Taubes is something of an Atkins adherent. FYI Atkins suffered congestive heart failure. I would not go down that road. As Dr. Dean Ornish said, you don’t want to mortgage your future health for short term benefits.

Here’s another critical assessment of Taubes’s work:

https://blogs.scientificamerican.co...ave-doubts-about-gary-taubess-why-we-get-fat/

NEW YORK (CNN) -- Dr. Robert Atkins, creator of the high-protein, low-carbohydrate Atkins Diet, died Thursday after an accidental fall on April 8 left him comatose.

As for Taubes, once again I find myself pointing out an example of people attacking the person, and not the information presented. That's fine, go right ahead. I fully expect massive pushback when poorly developed theories have been accepted as paradigm for so long. People are too vested in the story they've been told and accepted.

In the book Why We Get Fat, there are numerous peer reviewed cases used as example for the ideas Taubes shares. You, or anyone else, is welcome to debate any of it.
 
Simple versus complex carbohydrates such a fiberous vegetables good, sugars especially when not sufficiently excercising bad. Carb loading with certain starches can be beneficial if planning a sustained amount of excercise. Soda is the worst, especially those sugary beverages with appetite stimulating caffeine.

I have found when my blood glyogen levels are low either due to a large number of calories burned through a long hike or through fasting, fatty foods are very satiating and simple carb flavors such as fruit, are very strong.

I know a Univerisity professor who is a dietitian. I challenge anyone to gain weight on her plant based diet.

To say "I challenge anyone to gain weight" is a very open ended challenge. Women in menopause, for example, will likely gain weight on this plant based diet. Do you know why? I do.
 
NEW YORK (CNN) -- Dr. Robert Atkins, creator of the high-protein, low-carbohydrate Atkins Diet, died Thursday after an accidental fall on April 8 left him comatose.

## Data supplied
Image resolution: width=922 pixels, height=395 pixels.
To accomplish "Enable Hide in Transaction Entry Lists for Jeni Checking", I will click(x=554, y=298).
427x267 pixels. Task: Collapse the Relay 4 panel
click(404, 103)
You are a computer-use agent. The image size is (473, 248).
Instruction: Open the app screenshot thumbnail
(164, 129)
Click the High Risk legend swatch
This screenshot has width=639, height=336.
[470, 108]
* * *
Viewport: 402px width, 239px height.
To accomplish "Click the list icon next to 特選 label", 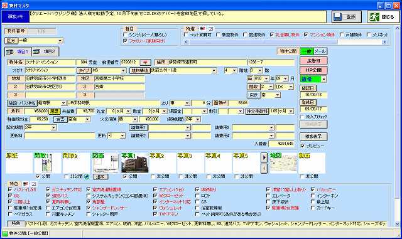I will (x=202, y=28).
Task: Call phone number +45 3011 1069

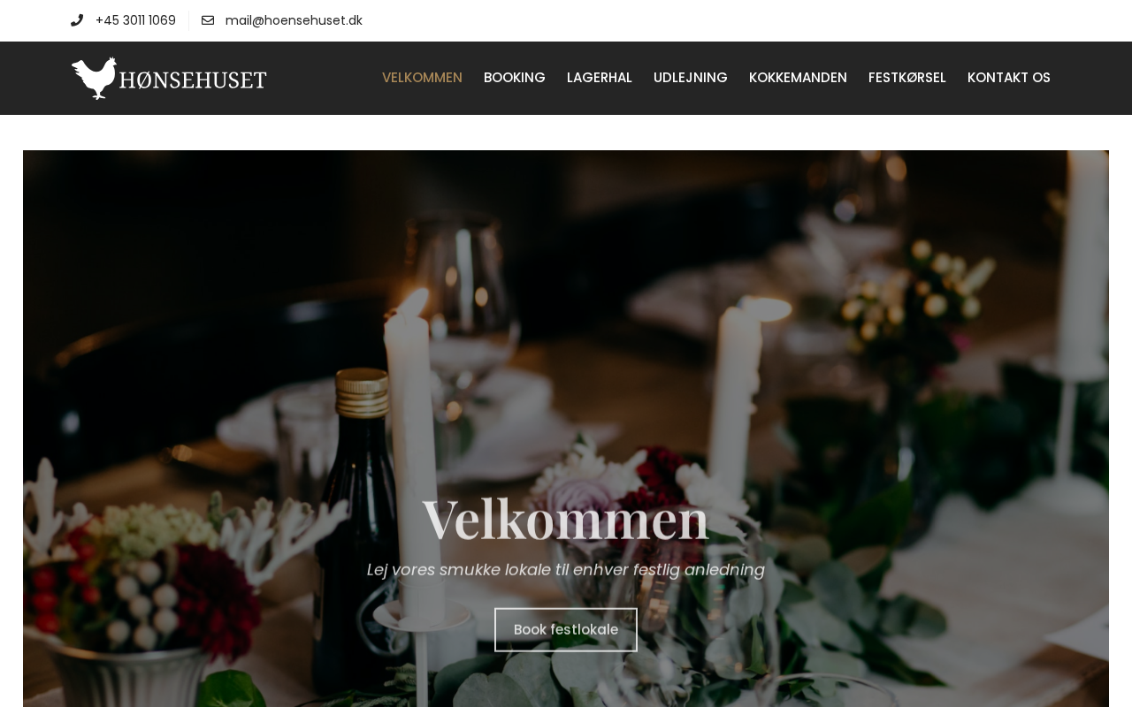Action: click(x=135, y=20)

## Work task 1
Output the section of the diet discussion that opens with the words containing "I have found" and closes with "her plant based diet.".
## Work task 2
List every person the diet discussion mentions by name.
The data is not needed for anything asked here.

## Exercise solution 1
I have found when my blood glyogen levels are low either due to a large number of calories burned through a long hike or through fasting, fatty foods are very satiating and simple carb flavors such as fruit, are very strong.

I know a Univerisity professor who is a dietitian. I challenge anyone to gain weight on her plant based diet.

## Exercise solution 2
Taubes, Dr. Robert Atkins, Dr. Dean Ornish